Aside from avoiding the rising costs of traditional education, there are many reasons why Open Educational Resources are beneficial for so many. Maybe you are a working parent who doesn’t have the time to dedicate to being a full-time traditional student, or maybe you live in the countryside and can’t afford to drive into the city to go to a university class. Accessibility to education is as important as ever, and with the internet as our tool, information is available to more people than ever before. Freely accessible education resources are popping up all over the place- edX, KhanAcademy, Skillshare, Coursera, LinkedIn Learning, MooC, Udemy, and the list goes on.
Open knowledge is not without problems, however. The first is that certifications are not recognized from country to country, and some companies do not take them into account. When certifications are recognized by the companies, some large schools allow themselves to monetize the certification and certain reach huge prices reproducing the inequalities. The second concern is that the duration and content of the training doesn’t always correspond to classical training. This raises the question of the value of these certifications, and this question is even more important when the certification costs 100 to 2000 euros. For online courses to work, it’s necessary to adapt to the learner, to the limits of their cognitive capacity (memorization, comprehension, workload, etc.) and motivation. Training without enough content will not qualify for a university degree.
In addition, studies show that distance learning courses must be supervised by tutors and/or teachers, which doesn’t help to reduce their cost of production. Open resources contain their share of inequalities because using online resources is based on the principle that learners have access to the network (the right technological devices, access to the internet, etc), that the learner knows how to use these tools, that they have a good digital literacy, and finally they have learned to learn, a necessary step to be able to follow courses independently. At Open Team we understood this by setting up Blended Learning, in order to take into account as much as possible the sources of inequalities in the learning process, related to OERs.
Here at Open Team, we are taking into consideration both the benefits and drawbacks of OERs to the heart of our programming. In the coming months, we will finally be taking the leap of developing our first Accelerator Program at the ScaleSchool in Nepal. We will be developing an in person and online platform that encourages farmers to switch to organic practices, by teaching them agricultural studies and training them with the skills to make the change. We are developing our program to be free or low-cost, in the hopes of encouraging as many people as possible to educate themselves and make better decisions for the environment in the process.
It is our hope that as we grow accessibility to education in the rural municipality of Agnisair Krishnasaraban, we will grow the community’s interests and knowledge of organic foods and practices, making Nepal a greener and healthier place to live. Eventually, we look forward to applying our accelerator theory to other projects around the globe!
To echo the rallying cry of technology activists of the 1990s advocating for an internet without commercial barriers, “information wants to be free”! Let’s make it happen together, for a greener future.

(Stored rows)

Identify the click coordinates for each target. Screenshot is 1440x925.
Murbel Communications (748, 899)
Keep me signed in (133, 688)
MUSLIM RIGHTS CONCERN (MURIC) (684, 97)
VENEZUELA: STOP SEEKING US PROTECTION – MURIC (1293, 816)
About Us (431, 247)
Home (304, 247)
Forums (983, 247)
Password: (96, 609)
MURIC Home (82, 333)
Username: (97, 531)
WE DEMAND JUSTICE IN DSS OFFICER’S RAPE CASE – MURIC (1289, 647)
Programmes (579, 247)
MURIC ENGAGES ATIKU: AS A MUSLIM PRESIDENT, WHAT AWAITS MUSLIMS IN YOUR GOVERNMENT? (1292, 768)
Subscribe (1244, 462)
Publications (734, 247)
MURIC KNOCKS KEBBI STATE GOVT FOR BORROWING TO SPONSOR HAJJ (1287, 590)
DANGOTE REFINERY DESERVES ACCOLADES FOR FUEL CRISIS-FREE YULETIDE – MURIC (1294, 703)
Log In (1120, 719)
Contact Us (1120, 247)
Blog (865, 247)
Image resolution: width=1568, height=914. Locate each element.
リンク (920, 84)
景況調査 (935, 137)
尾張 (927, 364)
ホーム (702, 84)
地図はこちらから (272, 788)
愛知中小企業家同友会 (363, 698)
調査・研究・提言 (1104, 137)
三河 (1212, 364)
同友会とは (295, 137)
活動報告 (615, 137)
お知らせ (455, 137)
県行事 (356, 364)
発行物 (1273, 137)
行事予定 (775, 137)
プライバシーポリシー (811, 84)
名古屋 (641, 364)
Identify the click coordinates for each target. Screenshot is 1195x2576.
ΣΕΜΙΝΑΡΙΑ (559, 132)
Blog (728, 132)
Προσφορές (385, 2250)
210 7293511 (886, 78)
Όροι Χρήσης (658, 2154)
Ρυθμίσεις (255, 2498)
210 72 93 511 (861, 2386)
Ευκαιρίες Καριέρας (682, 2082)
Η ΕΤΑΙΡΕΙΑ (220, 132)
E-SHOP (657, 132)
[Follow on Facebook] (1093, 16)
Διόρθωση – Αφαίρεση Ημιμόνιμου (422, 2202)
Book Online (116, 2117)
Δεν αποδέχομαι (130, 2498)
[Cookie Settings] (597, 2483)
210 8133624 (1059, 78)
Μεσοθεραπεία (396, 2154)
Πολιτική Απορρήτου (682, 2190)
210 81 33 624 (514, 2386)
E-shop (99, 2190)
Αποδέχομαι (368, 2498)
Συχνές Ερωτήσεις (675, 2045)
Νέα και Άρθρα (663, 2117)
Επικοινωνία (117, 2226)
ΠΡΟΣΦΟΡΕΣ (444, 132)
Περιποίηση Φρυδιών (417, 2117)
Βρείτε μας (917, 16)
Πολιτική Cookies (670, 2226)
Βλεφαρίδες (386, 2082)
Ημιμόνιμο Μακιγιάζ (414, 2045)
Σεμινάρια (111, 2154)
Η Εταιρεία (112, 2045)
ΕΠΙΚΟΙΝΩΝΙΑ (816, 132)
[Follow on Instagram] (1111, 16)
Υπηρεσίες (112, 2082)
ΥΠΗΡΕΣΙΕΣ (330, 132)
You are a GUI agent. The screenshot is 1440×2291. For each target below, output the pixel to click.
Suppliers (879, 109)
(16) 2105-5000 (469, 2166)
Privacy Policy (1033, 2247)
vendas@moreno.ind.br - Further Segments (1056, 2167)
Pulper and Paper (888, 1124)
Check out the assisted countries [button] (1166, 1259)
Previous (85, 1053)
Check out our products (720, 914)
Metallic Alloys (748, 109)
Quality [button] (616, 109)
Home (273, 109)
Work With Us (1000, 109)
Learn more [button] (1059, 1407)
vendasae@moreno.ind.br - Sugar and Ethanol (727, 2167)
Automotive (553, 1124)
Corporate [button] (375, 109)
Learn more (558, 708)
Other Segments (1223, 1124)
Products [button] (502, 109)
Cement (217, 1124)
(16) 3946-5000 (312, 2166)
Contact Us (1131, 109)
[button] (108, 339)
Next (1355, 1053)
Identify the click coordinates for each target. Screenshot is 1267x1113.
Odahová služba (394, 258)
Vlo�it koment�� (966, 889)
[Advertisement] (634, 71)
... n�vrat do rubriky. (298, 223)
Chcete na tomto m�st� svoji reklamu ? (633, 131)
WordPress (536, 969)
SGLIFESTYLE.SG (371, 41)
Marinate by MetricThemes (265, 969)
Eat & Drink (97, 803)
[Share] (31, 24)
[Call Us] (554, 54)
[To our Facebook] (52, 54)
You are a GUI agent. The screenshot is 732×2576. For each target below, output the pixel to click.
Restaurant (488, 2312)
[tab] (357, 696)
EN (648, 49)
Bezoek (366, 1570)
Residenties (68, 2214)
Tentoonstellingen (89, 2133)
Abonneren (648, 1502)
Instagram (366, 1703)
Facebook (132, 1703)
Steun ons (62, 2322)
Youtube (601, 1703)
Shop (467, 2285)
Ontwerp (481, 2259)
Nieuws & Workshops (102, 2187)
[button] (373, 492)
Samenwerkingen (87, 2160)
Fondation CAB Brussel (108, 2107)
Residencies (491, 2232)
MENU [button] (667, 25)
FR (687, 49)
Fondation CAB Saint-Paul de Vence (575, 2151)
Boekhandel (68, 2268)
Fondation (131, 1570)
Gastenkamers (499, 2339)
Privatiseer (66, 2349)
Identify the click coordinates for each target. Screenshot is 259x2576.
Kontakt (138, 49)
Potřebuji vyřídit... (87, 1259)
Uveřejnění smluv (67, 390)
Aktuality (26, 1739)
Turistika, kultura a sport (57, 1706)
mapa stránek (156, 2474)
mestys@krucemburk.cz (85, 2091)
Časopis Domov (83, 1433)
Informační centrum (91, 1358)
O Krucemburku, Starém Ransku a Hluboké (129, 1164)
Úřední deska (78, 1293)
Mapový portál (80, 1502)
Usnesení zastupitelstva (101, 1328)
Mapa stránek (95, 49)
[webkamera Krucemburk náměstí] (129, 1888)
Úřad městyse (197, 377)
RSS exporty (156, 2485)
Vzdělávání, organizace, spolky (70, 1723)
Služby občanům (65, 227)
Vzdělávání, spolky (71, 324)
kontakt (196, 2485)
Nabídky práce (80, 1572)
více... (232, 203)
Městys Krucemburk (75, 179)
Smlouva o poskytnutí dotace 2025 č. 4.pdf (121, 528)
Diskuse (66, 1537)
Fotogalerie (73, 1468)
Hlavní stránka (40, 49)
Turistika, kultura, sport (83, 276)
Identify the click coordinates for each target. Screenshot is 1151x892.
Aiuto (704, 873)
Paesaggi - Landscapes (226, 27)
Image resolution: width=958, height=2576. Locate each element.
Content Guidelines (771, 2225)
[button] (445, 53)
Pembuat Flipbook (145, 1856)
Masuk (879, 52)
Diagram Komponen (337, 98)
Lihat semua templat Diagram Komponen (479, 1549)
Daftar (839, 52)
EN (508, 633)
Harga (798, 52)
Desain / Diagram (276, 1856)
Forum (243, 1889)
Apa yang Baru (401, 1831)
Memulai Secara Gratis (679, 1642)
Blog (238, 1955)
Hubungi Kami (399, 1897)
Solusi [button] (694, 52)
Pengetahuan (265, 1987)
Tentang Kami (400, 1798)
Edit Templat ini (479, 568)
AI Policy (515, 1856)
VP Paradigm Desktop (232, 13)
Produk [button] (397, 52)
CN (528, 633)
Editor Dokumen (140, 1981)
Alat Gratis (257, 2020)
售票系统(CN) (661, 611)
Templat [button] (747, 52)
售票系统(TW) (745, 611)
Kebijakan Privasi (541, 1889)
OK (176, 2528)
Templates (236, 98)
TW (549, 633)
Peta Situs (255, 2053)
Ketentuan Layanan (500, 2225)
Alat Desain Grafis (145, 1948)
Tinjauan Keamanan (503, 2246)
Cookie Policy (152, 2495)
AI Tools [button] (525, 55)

**Activity**
From the passage on Open Educational Resources, write out the part starting at "Here at Open" and ending at "in the process.".

**Answer section**
Here at Open Team, we are taking into consideration both the benefits and drawbacks of OERs to the heart of our programming. In the coming months, we will finally be taking the leap of developing our first Accelerator Program at the ScaleSchool in Nepal. We will be developing an in person and online platform that encourages farmers to switch to organic practices, by teaching them agricultural studies and training them with the skills to make the change. We are developing our program to be free or low-cost, in the hopes of encouraging as many people as possible to educate themselves and make better decisions for the environment in the process.